Before embarking on a trip to Asia, President Trump had nominated Jerome Powell to replace Janet Yellen as Chair of the Federal Reserve, and not long after Republicans in the House of Representatives introduced a tax reform bill that could, well, change a lot of things. The Senate has since followed suit with its own proposal.
For our purposes in Peak Income, both bits of news are positive for our income-generating approach, as I detail in the issue. While tax reform is still very much a fluid situation, I want to share with you today about why the Fed news is particularly well suited for us.
Tapping Powell as Fed Chair is seen as more of the status quo. He’s a member of the Fed’s Board of Governors and was widely viewed as the safe choice and the pick that Wall Street wanted. That’s good for us. We’ve done just fine under Yellen, and I expect more of the same under Powell.
John Taylor, the other Fed Chair finalist and a respected economics professor at Stanford University, was seen as a lot more dogmatic about raising rates at this point in the business cycle.
He suggested that rates should be three times higher than they are today (3.75% versus 1.25%). Had Trump nominated Taylor over Powell, things would likely have gotten dicey in the bond market. But we don’t have to worry about that.

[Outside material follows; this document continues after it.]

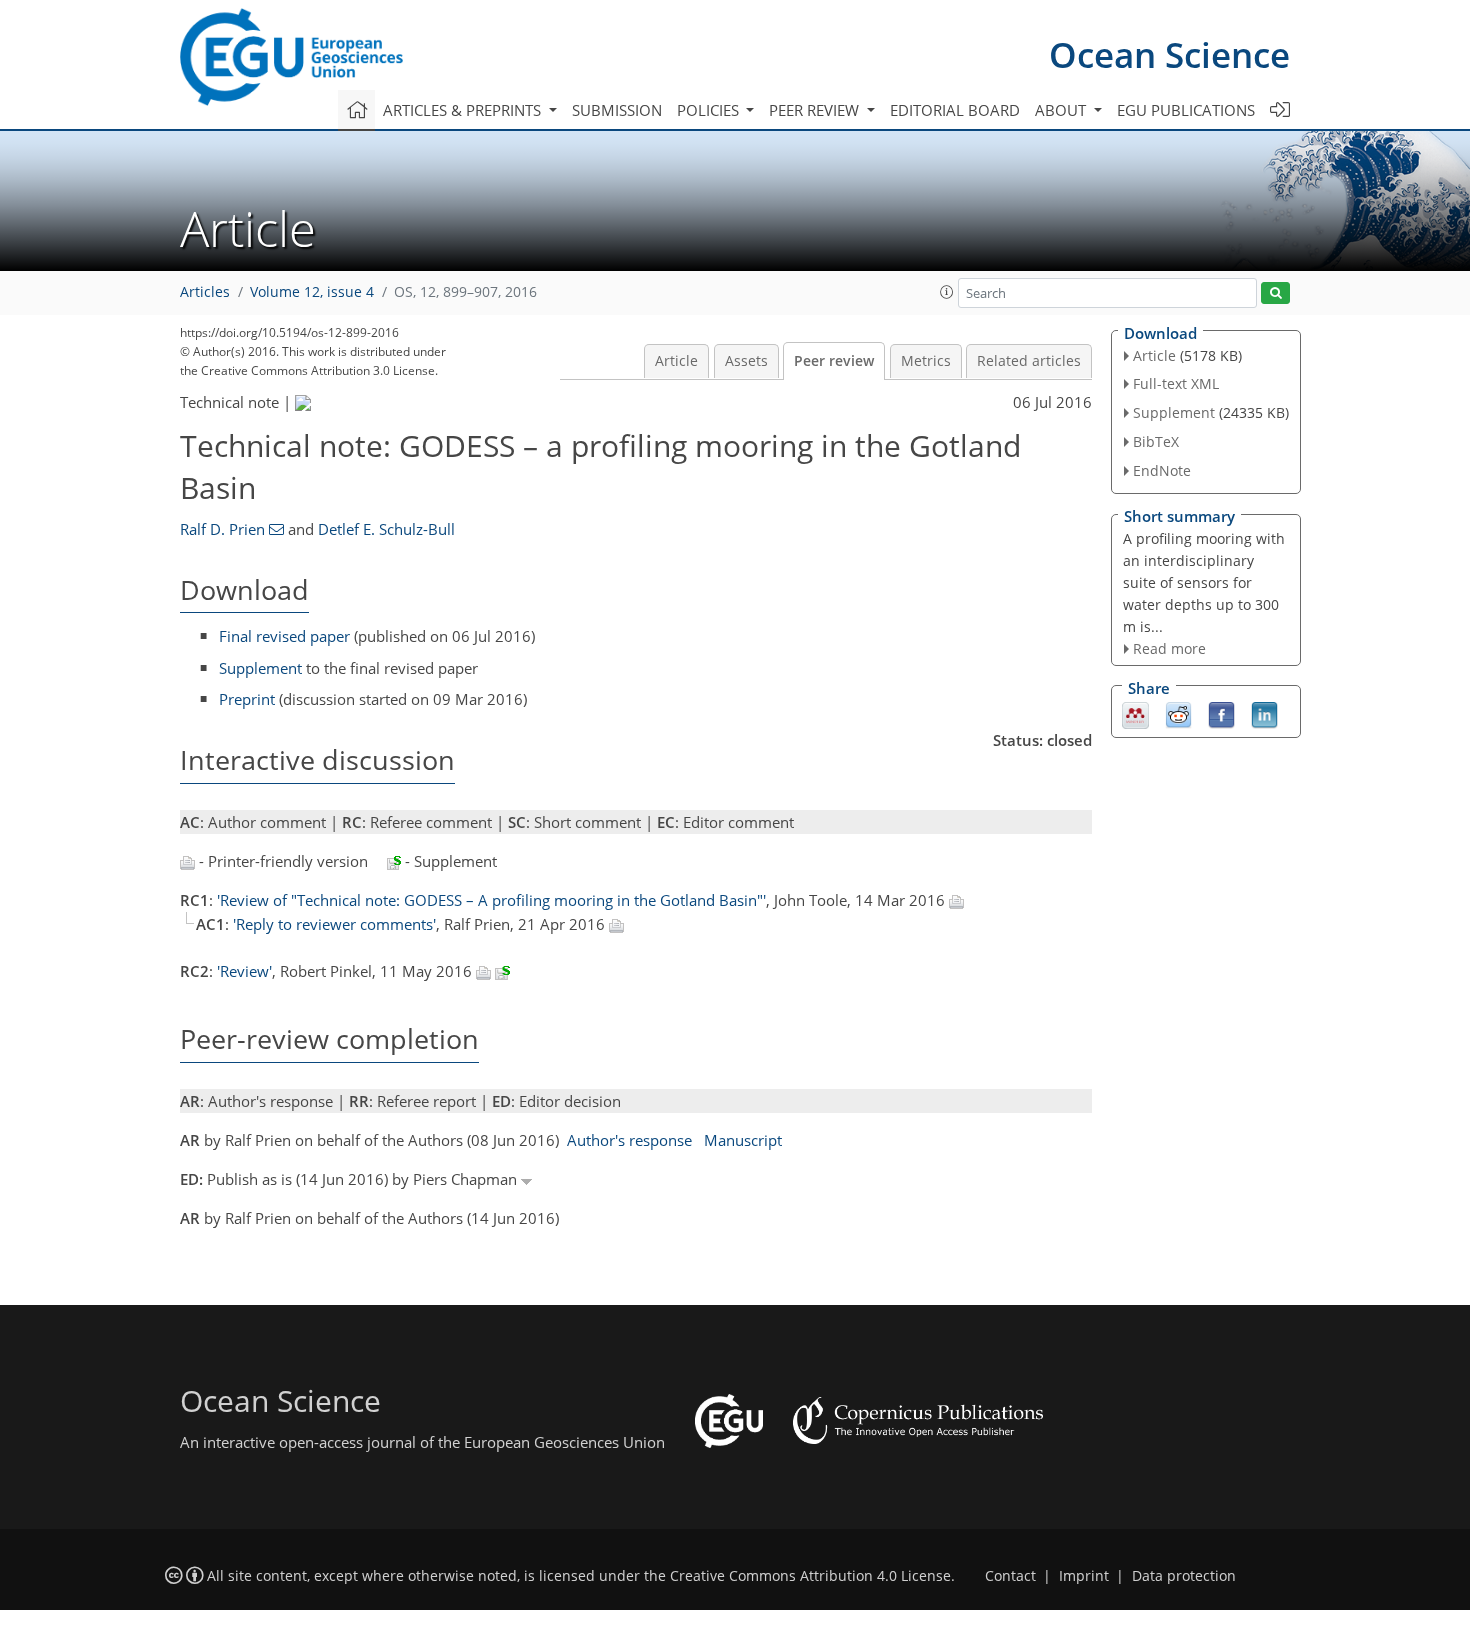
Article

I think Powell will likely continue Yellen’s slow, gradual approach to normalizing monetary policy.
But the market is expecting Yellen to give us one more rate hike on her way out the door.
And I’m betting that Powell will want to prove his bona fides by giving us at least one rate hike immediately after taking office in February.

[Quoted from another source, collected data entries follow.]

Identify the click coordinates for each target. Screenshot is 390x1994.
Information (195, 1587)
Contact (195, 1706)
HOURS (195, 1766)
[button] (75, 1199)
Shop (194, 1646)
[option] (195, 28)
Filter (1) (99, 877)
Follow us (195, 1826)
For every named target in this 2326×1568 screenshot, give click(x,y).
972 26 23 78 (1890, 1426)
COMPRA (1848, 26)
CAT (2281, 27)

No Fed chair wants to start the job looking weak, so a quick hike will allow Powell to establish authority.
We should expect short-term rates to go higher for a while.
Yet, rather than rise in anticipation of this, floating-rate funds have spent virtually all of 2017 drifting lower.

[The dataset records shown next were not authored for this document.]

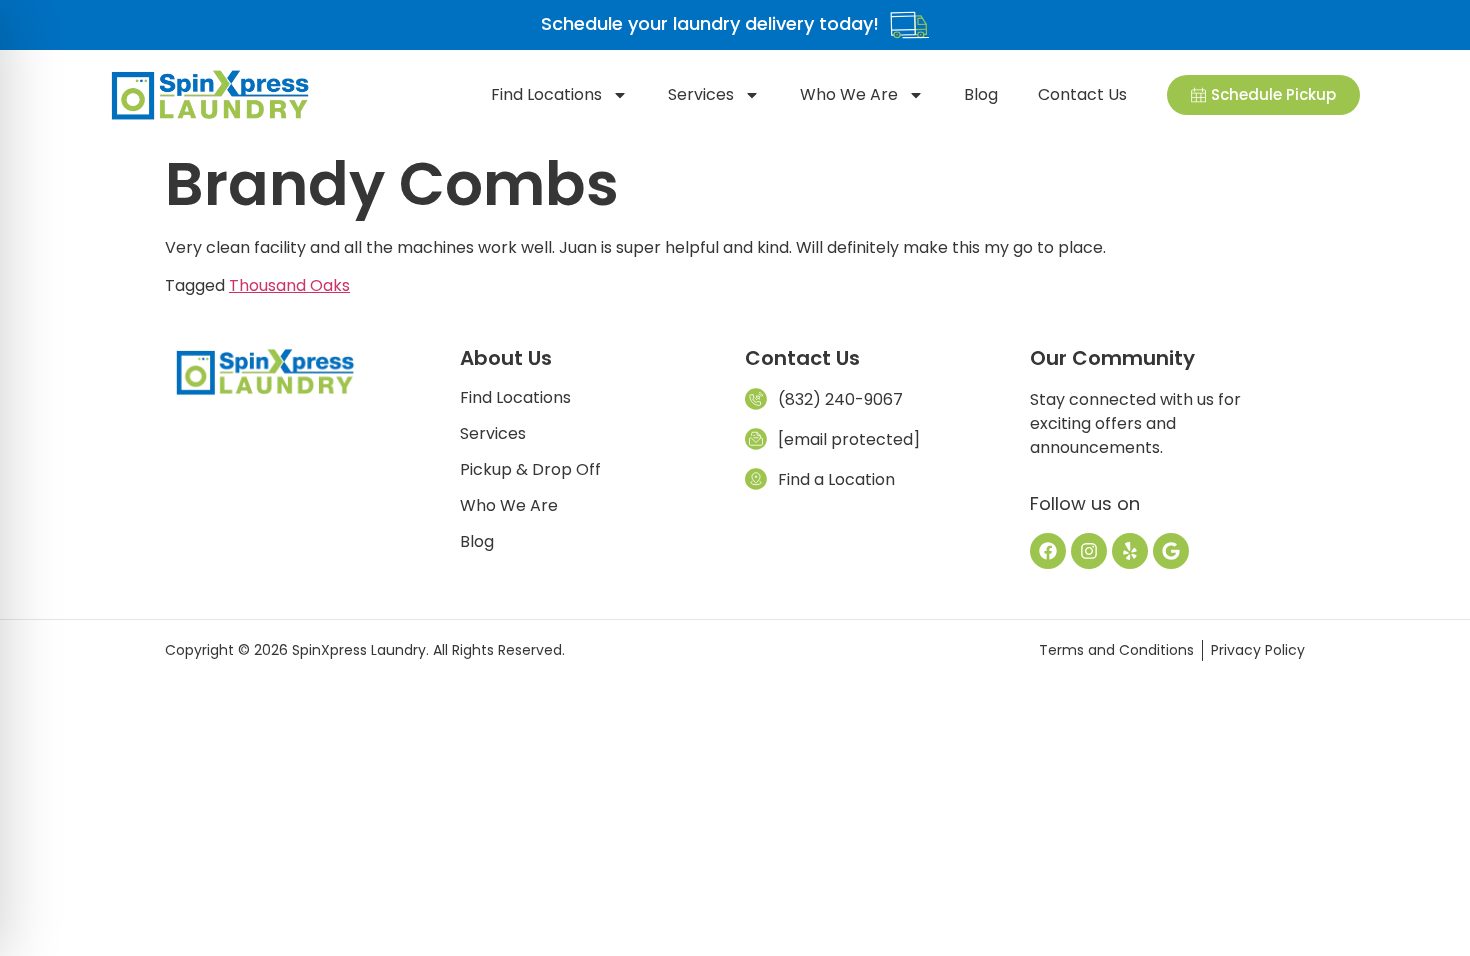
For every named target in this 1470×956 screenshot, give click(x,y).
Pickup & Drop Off (530, 470)
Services (701, 94)
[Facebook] (1048, 551)
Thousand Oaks (289, 285)
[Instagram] (1089, 551)
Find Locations (546, 94)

This creates a nice opportunity to capture a high current yield today while getting the potential upside of floating rates essentially for free.
We already have a little exposure to floating-rate securities via a fund that we’re up about 14%, and I expect more gains to come.
But this subsector is attractive enough to warrant the addition of another position, and I’m recommending one of the largest and most liquid funds in this space.
The great thing about this floating-rate fund is that it’s a nice addition to a fixed-income portfolio because they tend to have minimal correlation to the broader bond market.
Consider the past year.
Most bond prices tanked after last year’s election, as the market expected the incoming administration’s policies to be inflationary. But, within months of Trump taking office, bond prices started to firm up again, as it became more and more obvious that the wheels of government would continue to turn slowly.
For most of 2017, bonds have performed exceptionally well, taking a lot of investors by surprise. (Though not us, I can proudly say; I’ve consistently written over the past year that the post-election bond rout would be a blip and nothing more.)
Yet floating-rate securities have experienced precisely the opposite. Prices surged after the election in anticipation of the higher rates that would follow imminent inflation. When inflation failed to materialize, money started to leak out of the sector.
Today, a year after the election, the fund I’m recommending to my subscribers is right back where it started. It’s a great value that I expect to return anywhere from 17% to 27% and give you consistent income, a bedrock of anyone’s retirement plans.
You can think of this floating-rate investment like a free bonus option. If rates stay more or less unchanged, the “option” expires worthless. That’s OK, as we didn’t exactly pay up for it at today’s prices.
If the Fed pushes short-term rates significantly higher, great! Our “option” kicks in.
In one case, we win… and in the other, we don’t lose. Those are odds I’m happy to take.